Ex-Bundestrainer analysiert die deutschen Spiele und freut sich über tolle Basketball-Werbung

Bauermanns EM-Kolumne: Weltklasse-Wagner und was ein klarer deutscher Vorteil ist

Stützen im deutschen Team: Franz Wagner, Dennis Schröder, Maodo Lo (v.l.n.r.).

Stützen im deutschen Team: Franz Wagner, Dennis Schröder, Maodo Lo (v.l.n.r.). picture alliance (3)

Es gibt nach diesem tollen Basketball-Nachmittag in Köln drei Gewinner und einen sehr unglücklichen Verlierer - das bewundernswert kämpfende litauische Team. Der erste Gewinner ist natürlich die deutsche Nationalmannschaft, die sich diesen Sieg hart erarbeitet, aber in Schlüsselmomenten auch enorme individuelle Klasse bewiesen hat - dazu später mehr. Der zweite Gewinner ist der Basketball. Diese Europameisterschaft wird auf extrem hohem Niveau gespielt, wobei wir erst in der Vorrunde sind. Es gibt so viele enge, hochklassige Spiele, das war in meiner Erinnerung zuvor bei einer EM so noch nie der Fall.

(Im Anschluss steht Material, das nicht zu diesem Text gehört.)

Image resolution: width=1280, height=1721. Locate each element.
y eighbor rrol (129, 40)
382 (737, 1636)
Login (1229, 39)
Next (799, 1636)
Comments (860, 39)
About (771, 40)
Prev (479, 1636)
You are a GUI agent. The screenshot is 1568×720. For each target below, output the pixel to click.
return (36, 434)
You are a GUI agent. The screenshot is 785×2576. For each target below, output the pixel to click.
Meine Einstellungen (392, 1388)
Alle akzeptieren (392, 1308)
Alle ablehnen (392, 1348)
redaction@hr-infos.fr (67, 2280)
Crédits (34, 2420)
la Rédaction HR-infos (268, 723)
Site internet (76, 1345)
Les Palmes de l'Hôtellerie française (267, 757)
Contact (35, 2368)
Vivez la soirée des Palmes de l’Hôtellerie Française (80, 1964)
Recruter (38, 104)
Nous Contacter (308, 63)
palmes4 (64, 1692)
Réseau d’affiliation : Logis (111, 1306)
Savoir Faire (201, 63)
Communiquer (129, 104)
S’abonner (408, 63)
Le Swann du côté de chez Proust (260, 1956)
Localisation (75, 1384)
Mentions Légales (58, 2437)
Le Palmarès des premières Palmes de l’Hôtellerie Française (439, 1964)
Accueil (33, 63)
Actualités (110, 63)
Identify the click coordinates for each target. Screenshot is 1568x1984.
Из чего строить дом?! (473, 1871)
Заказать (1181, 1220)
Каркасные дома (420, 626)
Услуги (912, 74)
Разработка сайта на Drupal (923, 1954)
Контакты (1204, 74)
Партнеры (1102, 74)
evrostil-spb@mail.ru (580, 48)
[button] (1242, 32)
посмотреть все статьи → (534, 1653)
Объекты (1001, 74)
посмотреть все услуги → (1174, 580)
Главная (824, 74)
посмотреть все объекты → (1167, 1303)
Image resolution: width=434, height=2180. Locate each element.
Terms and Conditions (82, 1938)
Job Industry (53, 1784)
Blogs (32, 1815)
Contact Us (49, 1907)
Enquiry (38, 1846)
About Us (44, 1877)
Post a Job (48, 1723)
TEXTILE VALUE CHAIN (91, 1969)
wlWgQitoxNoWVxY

Der dritte Sieger sind die Zuschauer, auch vor den Bildschirmen. Magenta Sport macht einen hervorragenden Job mit starken Kommentatoren und Experten. Man hat auch zu Hause das Gefühl, ganz nah dran zu sein. Die 18.000 Zuschauer in der Kölner Arena haben ein sensationelles Spiel erlebt, auch noch mit positivem Ausgang für das deutsche Team. Das war allerbeste Werbung für den Basketball, gerade auch in Deutschland.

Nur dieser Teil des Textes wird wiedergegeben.